DoriVac DNA nanostructure vaccine platform shows strong immune responses in early studies
A vaccine delivery platform called DoriVac, which uses folded DNA nanostructures rather than lipid nanoparticles or viral vectors, has produced strong antibody and T-cell responses in both mouse models and human cell cultures. The results, published in Nature Nanotechnology, are early-stage data, but they are notable because they suggest that DNA origami, a technique for folding single strands of DNA into precise three-dimensional shapes, can function as a practical vaccine delivery architecture rather than just a laboratory curiosity.
The platform addresses a specific set of problems that have limited existing vaccine technologies. mRNA vaccines, which proved effective during the COVID-19 pandemic, require ultra-cold storage, ranging from minus 20 to minus 70 degrees Celsius depending on formulation, because mRNA molecules degrade quickly at higher temperatures. They also require lipid nanoparticles to protect the mRNA and help it enter cells, and those particles have been associated with inflammatory responses in some recipients. DoriVac uses a structurally more stable delivery vehicle and has shown adequate stability at refrigerator temperatures in preliminary testing.
What DNA origami actually is and how DoriVac uses it
DNA origami was first described by Paul Rothemund at Caltech in a 2006 Nature paper. The technique uses a long single strand of DNA as a scaffold and dozens of shorter complementary strands as staples to fold the scaffold into a specific two-dimensional or three-dimensional shape. The resulting structures are precise to the nanometre scale and can be programmed to display molecules on their surfaces in defined positions and orientations.
DoriVac attaches antigen proteins and adjuvant molecules directly to the surface of a DNA origami nanostructure in a controlled spatial arrangement. The spacing between antigens can be tuned to match the spacing between B-cell receptors on immune cells, which determines how effectively the immune system recognises and responds to the antigen. Standard subunit vaccines present antigens in solution, where their orientation and spacing relative to immune cell receptors is random. DoriVac's structured presentation is designed to produce a stronger and more consistent immune activation per dose.
What the immune response data showed
In mouse studies, DoriVac-vaccinated animals produced antibody titres approximately four to six times higher than controls receiving the same antigen in a standard adjuvanted formulation. T-cell responses, measured by interferon-gamma production from splenocytes after antigen re-exposure, were also significantly elevated in the DoriVac group. T-cell responses matter for vaccines against intracellular pathogens and for cancer immunotherapy, where antibody-mediated responses alone are often insufficient.
In human peripheral blood mononuclear cell cultures, DoriVac constructs activated dendritic cells and promoted cytokine profiles consistent with a Th1-skewed immune response, which is the type associated with effective clearance of viral infections and tumour cells. The human cell data cannot predict clinical outcomes, but it confirms that the nanostructure does not simply fail to engage human immune machinery, which is a real concern when translating mouse immunology findings.

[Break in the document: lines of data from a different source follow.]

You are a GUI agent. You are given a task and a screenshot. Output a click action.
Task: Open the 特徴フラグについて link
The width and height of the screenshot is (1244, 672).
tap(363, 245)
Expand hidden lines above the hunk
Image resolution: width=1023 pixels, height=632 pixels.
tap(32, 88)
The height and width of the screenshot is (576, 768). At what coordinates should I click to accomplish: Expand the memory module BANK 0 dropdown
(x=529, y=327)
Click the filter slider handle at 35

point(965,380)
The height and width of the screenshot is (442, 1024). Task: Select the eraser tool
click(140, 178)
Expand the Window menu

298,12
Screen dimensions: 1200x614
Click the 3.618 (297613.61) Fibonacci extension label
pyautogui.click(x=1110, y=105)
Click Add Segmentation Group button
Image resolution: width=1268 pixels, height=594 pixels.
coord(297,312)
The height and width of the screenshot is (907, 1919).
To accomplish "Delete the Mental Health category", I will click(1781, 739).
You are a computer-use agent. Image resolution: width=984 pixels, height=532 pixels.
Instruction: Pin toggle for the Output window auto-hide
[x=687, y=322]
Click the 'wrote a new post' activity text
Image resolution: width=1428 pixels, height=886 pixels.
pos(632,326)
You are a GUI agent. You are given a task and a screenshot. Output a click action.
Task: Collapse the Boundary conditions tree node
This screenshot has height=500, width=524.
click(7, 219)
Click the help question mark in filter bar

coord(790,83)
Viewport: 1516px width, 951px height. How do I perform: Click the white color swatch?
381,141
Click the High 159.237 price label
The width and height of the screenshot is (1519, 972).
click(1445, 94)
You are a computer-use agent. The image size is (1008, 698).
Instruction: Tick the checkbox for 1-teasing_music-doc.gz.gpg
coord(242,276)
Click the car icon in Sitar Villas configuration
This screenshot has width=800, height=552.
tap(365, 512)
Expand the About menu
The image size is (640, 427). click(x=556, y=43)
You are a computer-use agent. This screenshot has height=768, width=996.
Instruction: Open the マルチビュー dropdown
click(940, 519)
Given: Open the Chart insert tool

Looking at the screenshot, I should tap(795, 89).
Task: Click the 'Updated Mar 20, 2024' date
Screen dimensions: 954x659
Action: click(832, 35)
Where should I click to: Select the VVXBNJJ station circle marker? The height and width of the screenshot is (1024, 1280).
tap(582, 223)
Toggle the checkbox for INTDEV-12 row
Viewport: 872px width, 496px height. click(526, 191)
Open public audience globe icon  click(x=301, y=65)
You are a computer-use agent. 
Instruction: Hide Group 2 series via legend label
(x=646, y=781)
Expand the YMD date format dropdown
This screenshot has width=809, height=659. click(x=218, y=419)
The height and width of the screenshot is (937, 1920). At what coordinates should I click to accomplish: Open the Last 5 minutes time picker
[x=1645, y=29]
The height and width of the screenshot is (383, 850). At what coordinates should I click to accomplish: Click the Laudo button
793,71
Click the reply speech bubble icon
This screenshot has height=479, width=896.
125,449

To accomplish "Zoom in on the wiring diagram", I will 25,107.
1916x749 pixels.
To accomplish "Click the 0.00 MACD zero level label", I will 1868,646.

The cold chain problem and what DoriVac offers instead
Cold chain failures remain a major constraint on vaccine access in low and middle income countries. The WHO estimates that between 25 and 35 percent of vaccines are damaged by temperature excursions during transport and storage in low-resource settings. An mRNA vaccine requiring minus 70 degree storage is simply not deployable in most rural health clinics in sub-Saharan Africa or South Asia without substantial infrastructure investment.
DoriVac's DNA origami scaffold is chemically more stable than mRNA. The research team reported that DoriVac constructs retained structural integrity and immunostimulatory activity after storage at 4 degrees Celsius for four weeks, which is standard refrigerator temperature. They also retained partial activity after one week at room temperature. Those numbers need to be confirmed in longer stability studies before they can be cited in a regulatory submission, but they suggest that the cold chain requirement could be substantially less demanding than for mRNA vaccines.
Cancer vaccine applications the researchers are pursuing
The research team at Dana-Farber Cancer Institute and Harvard's Wyss Institute for Biologically Inspired Engineering, which jointly developed DoriVac, is specifically interested in neoantigen cancer vaccines. Neoantigens are mutant proteins expressed by tumour cells but not normal cells. Personalised cancer vaccines that train the immune system to recognise a patient's specific tumour neoantigens have shown early promise in clinical trials. Moderna and Merck reported in a 2023 New England Journal of Medicine paper that their mRNA-based personalised cancer vaccine reduced recurrence in melanoma patients by 44 percent compared to pembrolizumab alone.
DoriVac's ability to display multiple different antigen peptides at defined positions on a single nanostructure could allow a personalised cancer vaccine to present a panel of neoantigens simultaneously in a spatially organised way that promotes cross-reactive T-cell responses. The team has begun testing DoriVac constructs loaded with melanoma neoantigens in a mouse tumour model and plans to submit those results for publication in late 2026. A first-in-human Phase 1 safety trial is targeted for 2027, subject to IND approval from the FDA.